PROVIDED PASSAGE

I know I may have mentioned this before, but shortly before leaving Tajikistan I took a short trip with a couple of friends through Afghanistan.
Despite what several people I’ve spoken seem to think, there was no sense of ‘extreme’ behind the idea. It wasn’t to brag about later, to search for a thrill, or get up to anything crazy. In the end, the reason we wanted to go to Afghanistan is because we’d been in the Tajik Wakhan for a week and change.
Every day, all day, we would look over the river that marks the border and marvel about how normal it looked. How different from the common portrayal of big, evil, dangerous Afghanistan.
What finally convinced us to look into it, though, was the Afghan Bazaar outside of the Tajik village of Ishkashim. On a little strip of no man’s land between the two border controls, the Ishkashim market runs every sunday as an exchange of goods between communities that once (before Soviet times) were basically one nation but are now split in two by the river/border that runs down the Wakhan Valley.
Delightfully, though, people were friendly. We haggled, chatted, snacked, shopped, and took as many photos as we could without the guards telling us off. I picked up a sweet pakol hat, which you can expect to creep its way into any number of pictures from the rest of Central Asia and beyond.
Not content just to browse and buy, one of the travelers staying at the same place as I decided to try and unload a bicycle he’d picked up in Kyrgyzstan and driven all the way down the Pamir Highway to Ishkashim.
Safety is, of course, still a concern with Afghanistan. There were soldiers in and around the market.
Even these guys, though, were mostly friendly once we worked up the nerve to approach and interact. These guys, in fact, had just gotten up from what looked to be delicious plates of plov.
Overall, honestly, people were cool. The same beautiful feeling of openness and hospitality that can be found throughout so much of Central Asia. It was this one last day in the Wakhan that convinced us into researching more about the security situation in Afghanistan, and eventually going over for a few days (and wearing the sweet new hats we’d just picked up in the market here).
Of course, a month later a leader of Tajikistan’s intelligence community would be stabbed to death in this very market. Reportedly by local extremists. The event would launch a government crackdown on the whole region that saw government troops fighting urban conflicts in the main town (Khorog) and any number of innocents caught in the crossfire. So, I suppose you never do know for sure.

YOUR GOAL
Reproduce the Afghanistan trip passage from "Of course, a" to "know for sure.", swapping in "bazaar" wherever "market" appears.

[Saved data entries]
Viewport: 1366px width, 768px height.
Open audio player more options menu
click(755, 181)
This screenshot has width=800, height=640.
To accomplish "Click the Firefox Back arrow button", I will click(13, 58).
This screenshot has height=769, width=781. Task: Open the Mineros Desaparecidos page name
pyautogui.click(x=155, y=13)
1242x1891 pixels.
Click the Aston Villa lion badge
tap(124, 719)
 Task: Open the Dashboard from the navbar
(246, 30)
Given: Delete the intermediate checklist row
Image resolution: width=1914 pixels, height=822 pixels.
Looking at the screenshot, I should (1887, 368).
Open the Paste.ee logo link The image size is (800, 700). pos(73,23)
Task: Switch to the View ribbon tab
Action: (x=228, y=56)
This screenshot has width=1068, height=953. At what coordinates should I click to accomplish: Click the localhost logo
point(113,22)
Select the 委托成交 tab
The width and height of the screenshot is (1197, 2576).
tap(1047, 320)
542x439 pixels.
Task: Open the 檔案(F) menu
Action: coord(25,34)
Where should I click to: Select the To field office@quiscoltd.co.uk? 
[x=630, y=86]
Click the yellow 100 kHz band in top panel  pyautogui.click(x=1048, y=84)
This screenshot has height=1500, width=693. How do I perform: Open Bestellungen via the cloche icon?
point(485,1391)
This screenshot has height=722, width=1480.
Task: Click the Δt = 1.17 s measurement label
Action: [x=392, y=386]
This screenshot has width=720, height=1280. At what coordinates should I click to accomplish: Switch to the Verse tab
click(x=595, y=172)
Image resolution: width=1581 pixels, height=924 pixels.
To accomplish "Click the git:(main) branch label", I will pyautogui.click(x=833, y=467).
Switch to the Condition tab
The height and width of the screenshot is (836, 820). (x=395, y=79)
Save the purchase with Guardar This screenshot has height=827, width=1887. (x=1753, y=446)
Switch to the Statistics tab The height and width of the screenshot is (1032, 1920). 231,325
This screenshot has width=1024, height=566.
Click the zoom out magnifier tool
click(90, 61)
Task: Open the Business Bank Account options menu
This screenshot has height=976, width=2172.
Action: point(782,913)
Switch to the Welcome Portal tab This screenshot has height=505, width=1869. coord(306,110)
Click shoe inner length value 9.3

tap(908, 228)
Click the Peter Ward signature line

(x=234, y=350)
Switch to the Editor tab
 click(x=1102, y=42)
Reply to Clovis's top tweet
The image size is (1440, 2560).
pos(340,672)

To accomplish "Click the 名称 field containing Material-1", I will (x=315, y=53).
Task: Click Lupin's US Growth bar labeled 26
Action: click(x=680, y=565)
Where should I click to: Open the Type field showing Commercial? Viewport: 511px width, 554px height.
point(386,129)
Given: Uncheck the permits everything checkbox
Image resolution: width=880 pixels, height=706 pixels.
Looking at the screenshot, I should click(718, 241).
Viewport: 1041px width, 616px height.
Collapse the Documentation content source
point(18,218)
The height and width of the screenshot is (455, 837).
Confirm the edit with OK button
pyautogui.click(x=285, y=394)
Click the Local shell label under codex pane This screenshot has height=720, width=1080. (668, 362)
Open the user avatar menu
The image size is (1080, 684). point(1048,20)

EXPECTED ANSWER
Of course, a month later a leader of Tajikistan’s intelligence community would be stabbed to death in this very bazaar. Reportedly by local extremists. The event would launch a government crackdown on the whole region that saw government troops fighting urban conflicts in the main town (Khorog) and any number of innocents caught in the crossfire. So, I suppose you never do know for sure.